Munich is saving tons of C0₂ by using solar for heating

The City of München has proven to be a frontrunner when it comes to an innovative climate policy and energy efficiency. Initiatives within this area include the use of hydropower and heat-energy coupling. One of the central initiatives has been the realization of a solar powered district heating system – a so-called “Solaren Nahwärmeversorgung”, which means Local District Solar Heating Supply. This system is scalable and able to provide 340 households with heating – saving up 140 tons of CO₂per year.

One of the current challenges in the city of Munich, as well as its suburbs, is to ensure more power in urban areas with limited square meters. One of the first and most innovative projects to meet this challenge is seen in the residential neighbourhood Am Ackermannbogen, which was constructed between 2005 and 2007 on the site of former military barracks in central Munich.

Here, all dwellings were designed to meet low energy building standards and to limit annual final heat demand to 30-40 kWh/m2. A range of the buildings was selected for heat supply from an array of rooftop solar collectors covering an area of 3,600 m2. The solar system in Am Ackermannbogen satisfies up to half the heat demand of the buildings connected.

In the future, this type of solar system will be met by further needs of higher output and higher efficiency.

Danish solution optimizes the use of solar radiation with less space needed

The Danish engineering company ScandiMir ApS have just released a high-effective, CO₂-reducing and space saving solar system called AURORA. The solar system has been verified as a highly effective solar system by one of the largest engineering companies in the Nordic area, Ramboll, in a report published in June 2019.

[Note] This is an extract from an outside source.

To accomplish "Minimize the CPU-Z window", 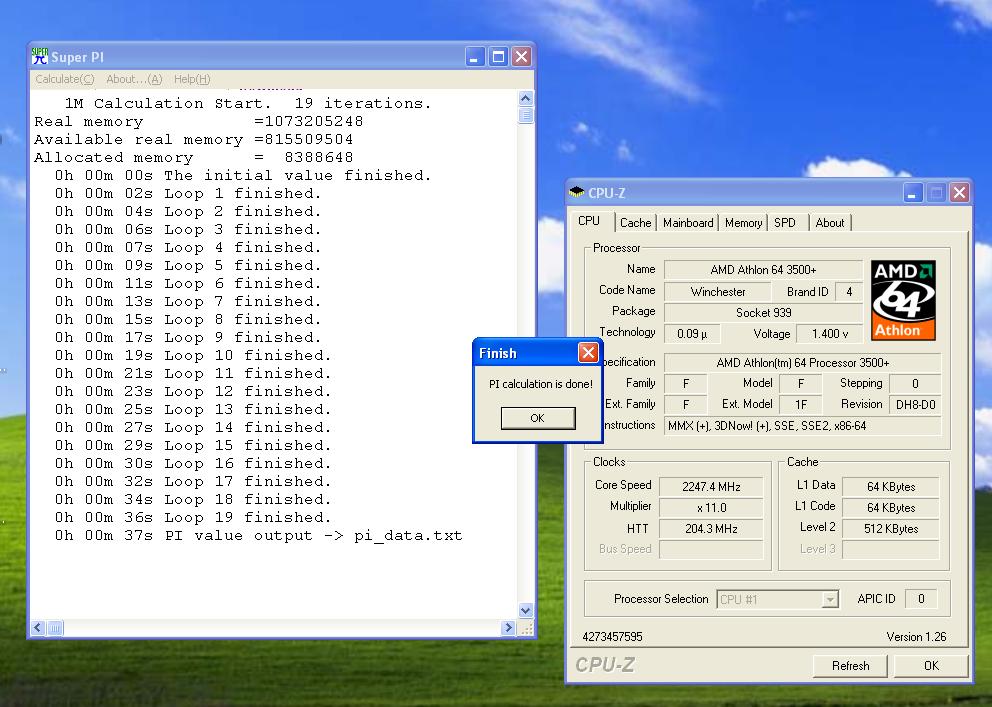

”ScandiMir have developed an innovative technology that has proven its effectiveness and advantage by producing sustainable energy while saving land and protecting nature  – not least by preserving biodiversity and reducing CO₂ emissions remarkably. We are very happy that we have been able to develop a solution that requires a minimum of land, which is suitable also for urban areas where square meters are limited and expensive”, said Carsten Boye, CEO of Scandimir.

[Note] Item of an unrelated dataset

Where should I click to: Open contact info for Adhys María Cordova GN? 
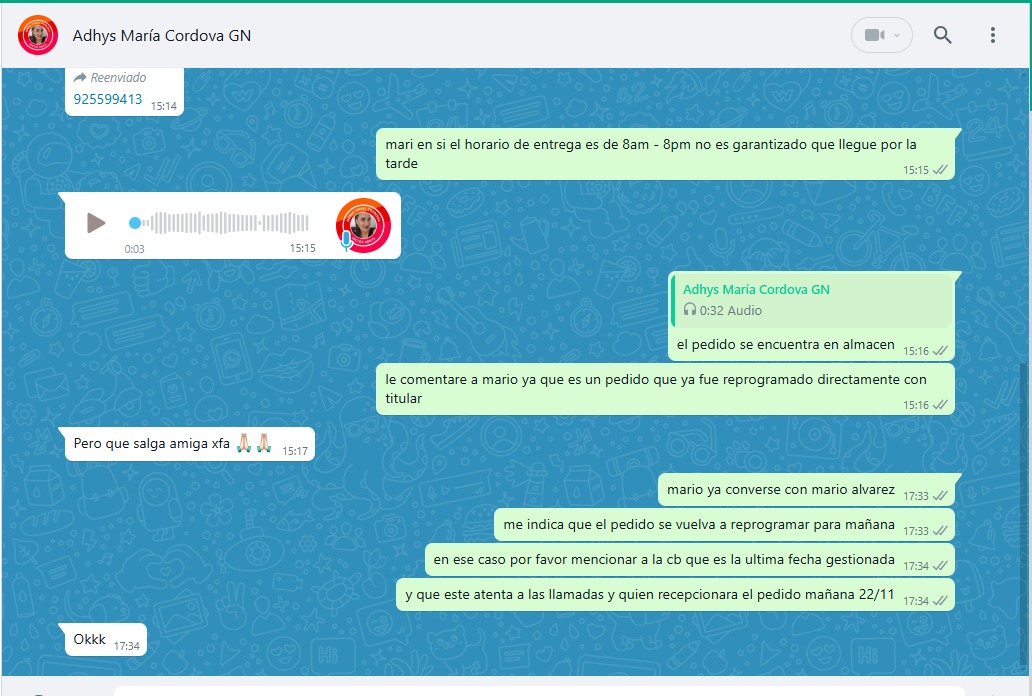pos(162,36)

The area around Munich is ideal for AURORA since the solar system uses 40 percent less land to produce the same amount of energy (MWh) compared to traditional flat solar collectors. Additionally, Ramboll underlines AURORA’s efficiency by concluding that the system has a performance that exceeds the flat solar collectors by approx. 60 percent per m² per ground area. AURORA’s significant advantage is found in its double axis-suntracker, which ensures optimal use of the solar radiation because the sun’s rays are caught perpendicular to the parabolic mirror from sunrise to sunset all year round. It is foreseen that one AURORA unit will generate approx. 25 MWh thermal/year with a constant outlet temperature.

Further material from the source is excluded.